Tellurian had announced the public offering on Wednesday with Credit Suisse Group AG acting as sole book-running manager, and Tuohy Brothers Investment Research as co-manager.
It had expected to grant the underwriters an option for 30 days to purchase as many as 1.5 million more shares.
Even with the support of President Donald Trump, LNG exporters are struggling to attract enough commitments from buyers to begin construction amid a global glut of supply.
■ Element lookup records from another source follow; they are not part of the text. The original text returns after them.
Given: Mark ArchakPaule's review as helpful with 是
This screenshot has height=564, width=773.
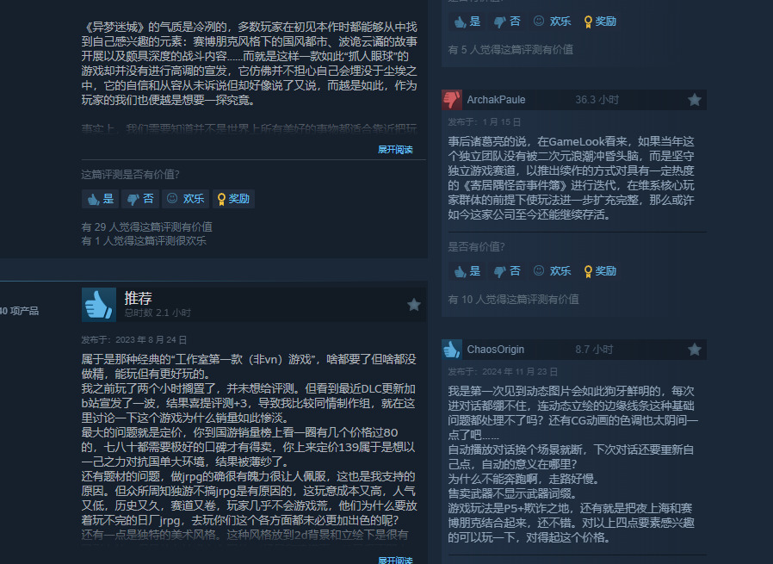Looking at the screenshot, I should 467,271.
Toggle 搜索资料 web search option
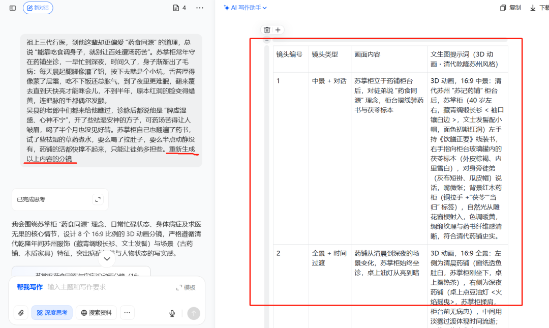Viewport: 549px width, 328px height. point(96,313)
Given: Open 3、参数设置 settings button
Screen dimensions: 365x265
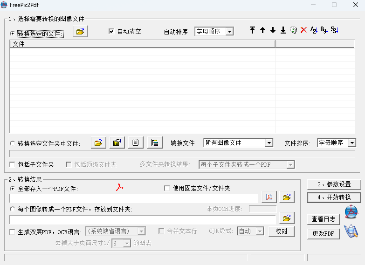Looking at the screenshot, I should click(x=334, y=184).
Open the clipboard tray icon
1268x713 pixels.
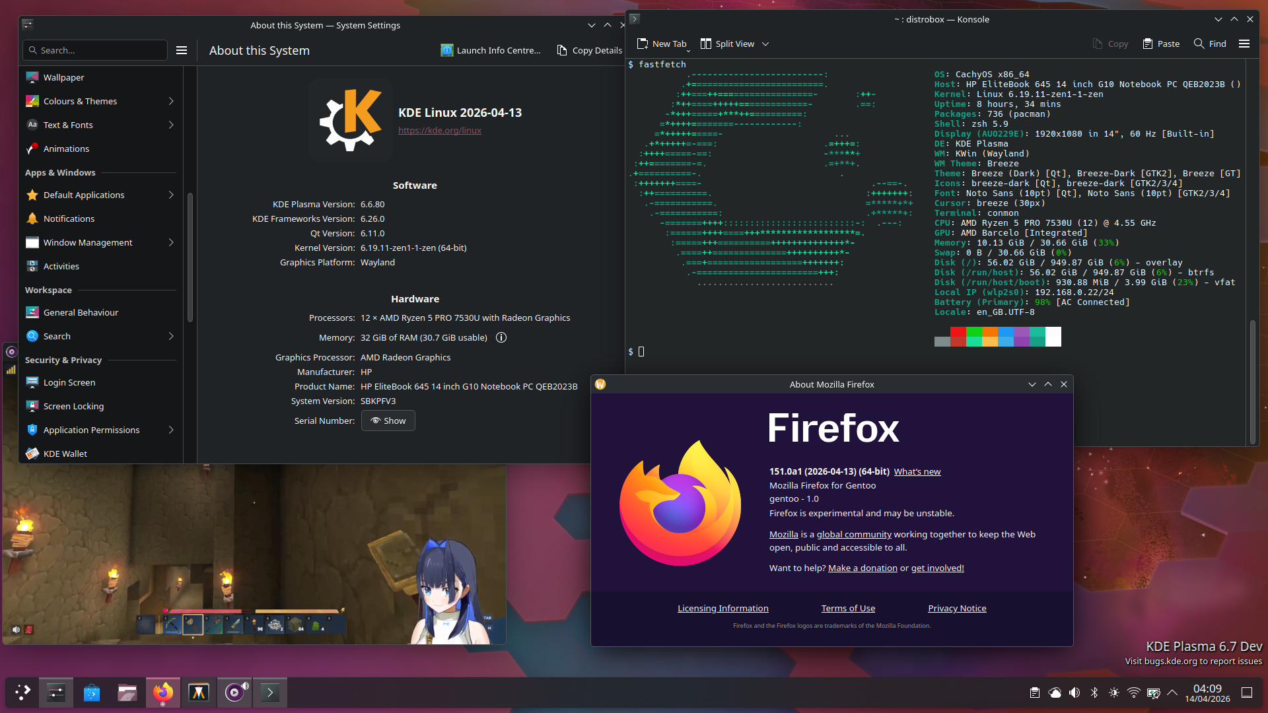click(1035, 693)
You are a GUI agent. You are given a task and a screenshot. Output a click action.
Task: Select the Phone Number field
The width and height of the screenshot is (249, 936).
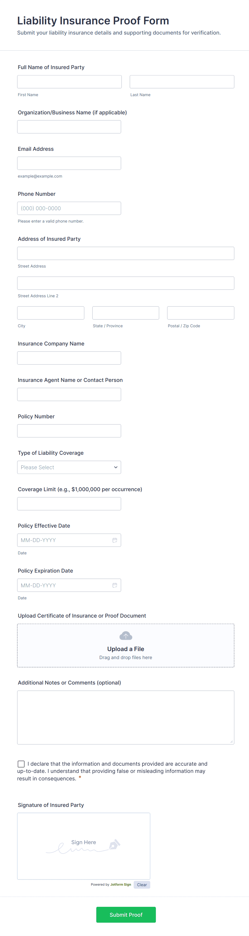(69, 208)
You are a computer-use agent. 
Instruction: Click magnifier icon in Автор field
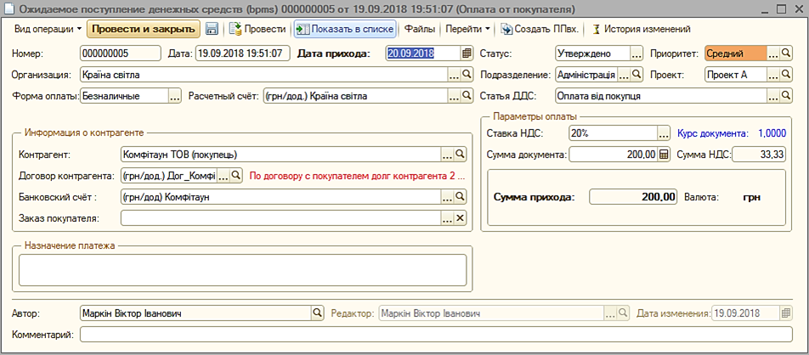tap(318, 313)
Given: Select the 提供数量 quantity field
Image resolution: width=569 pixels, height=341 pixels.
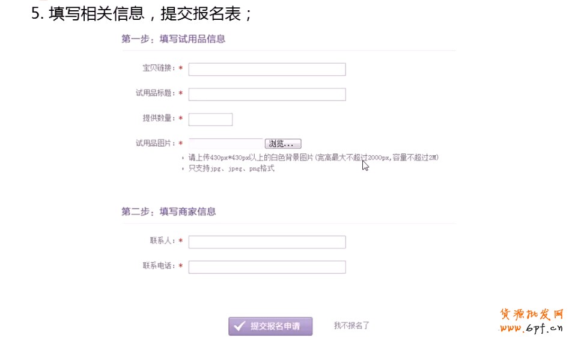Looking at the screenshot, I should click(x=210, y=119).
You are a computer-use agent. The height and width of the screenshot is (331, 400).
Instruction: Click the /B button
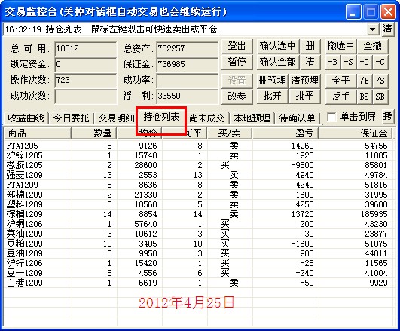365,81
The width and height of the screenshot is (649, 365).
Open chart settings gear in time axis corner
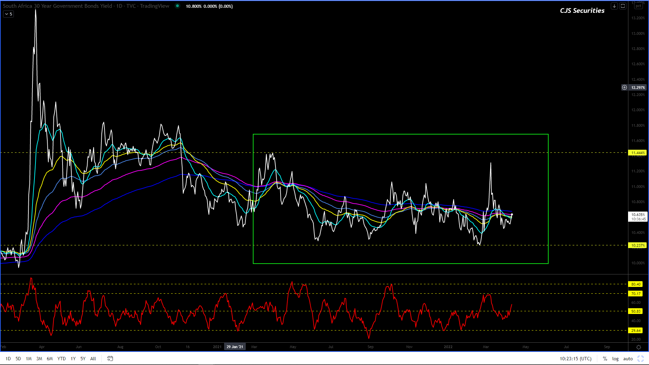coord(639,347)
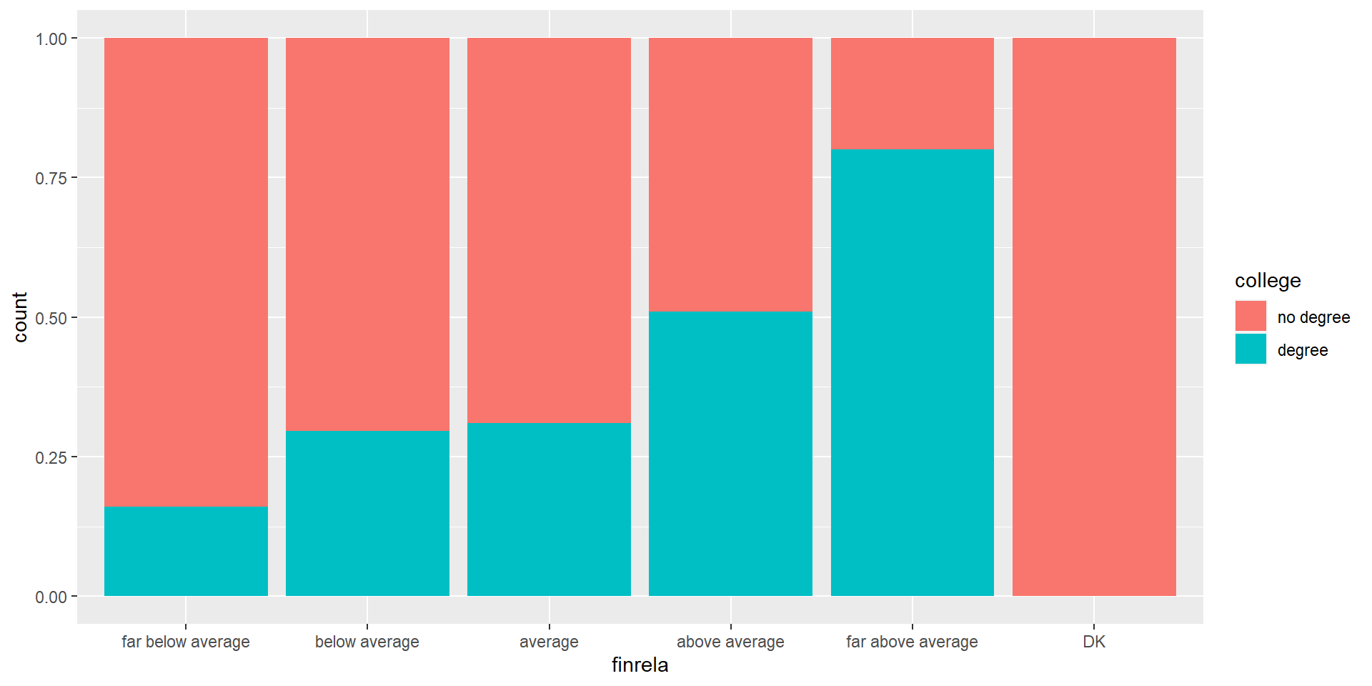This screenshot has width=1372, height=686.
Task: Click the red segment of the far above average bar
Action: pos(912,94)
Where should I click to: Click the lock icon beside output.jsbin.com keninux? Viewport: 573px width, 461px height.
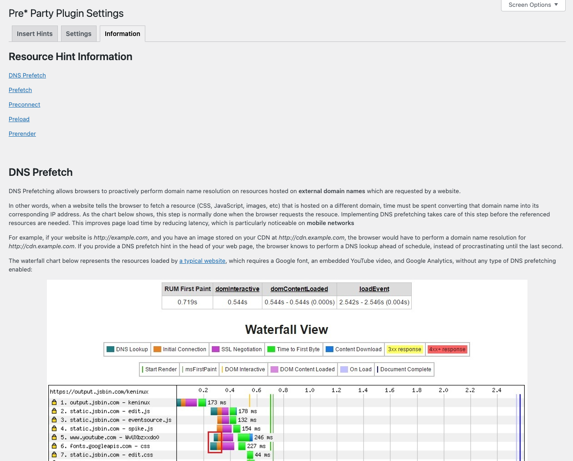click(x=54, y=402)
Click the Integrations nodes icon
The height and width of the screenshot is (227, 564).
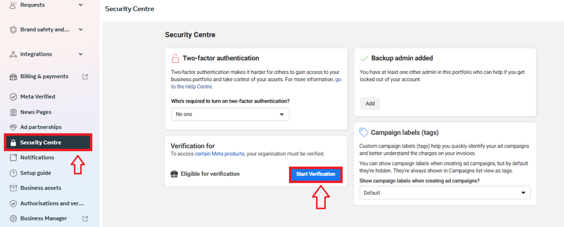13,55
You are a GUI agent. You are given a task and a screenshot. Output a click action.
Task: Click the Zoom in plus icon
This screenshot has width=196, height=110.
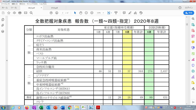click(92, 13)
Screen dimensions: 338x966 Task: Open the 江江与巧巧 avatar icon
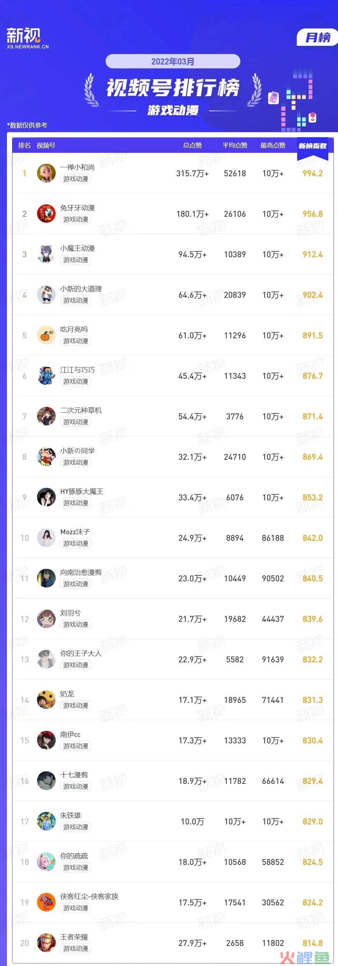click(46, 375)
Tellurian, co-founded by ousted Cheniere Chief Executive Officer Charif Souki, is developing the Driftwood LNG export terminal in Louisiana.
“The equity market has been more shaky and some other recent energy offerings have priced below expectations,” said Matthew Phillips, an analyst at Guggenheim Partners. “You will likely see these come back to market once conditions firm up.”
Shares of Tellurian fell 5.6 percent to $10.11 at 2:55 p.m. in New York. The stock earlier slid as much as 6.4 percent, the steepest intraday drop since May 12.
“In the interest of achieving the best value for our stockholders, we have decided to withdraw our recently announced public offering of common stock,” Tellurian CEO Meg Gentle said Thursday in a statement.
Wednesday’s selloff in equity markets was behind the decision, according to Joi Lecznar, a company spokeswoman.
“The market fell off yesterday and we are in a great position to not have to issue equity in a down market,” Lecznar said by email.
Earlier this month, Gentle said Tellurian has started marketing LNG to potential customers and expects to produce the first fuel for export at Driftwood in 2022.
Gary Cohn, Trump’s top economic adviser, and Energy Secretary Rick Perry have touted LNG exports in recent weeks as a way of promoting jobs. About two dozen applications to build export terminals are under review.
An oversupply will linger in the global LNG market through the mid-2020s before shifting to a deficit by 2025, Sanford C. Bernstein & Co. said in a research note.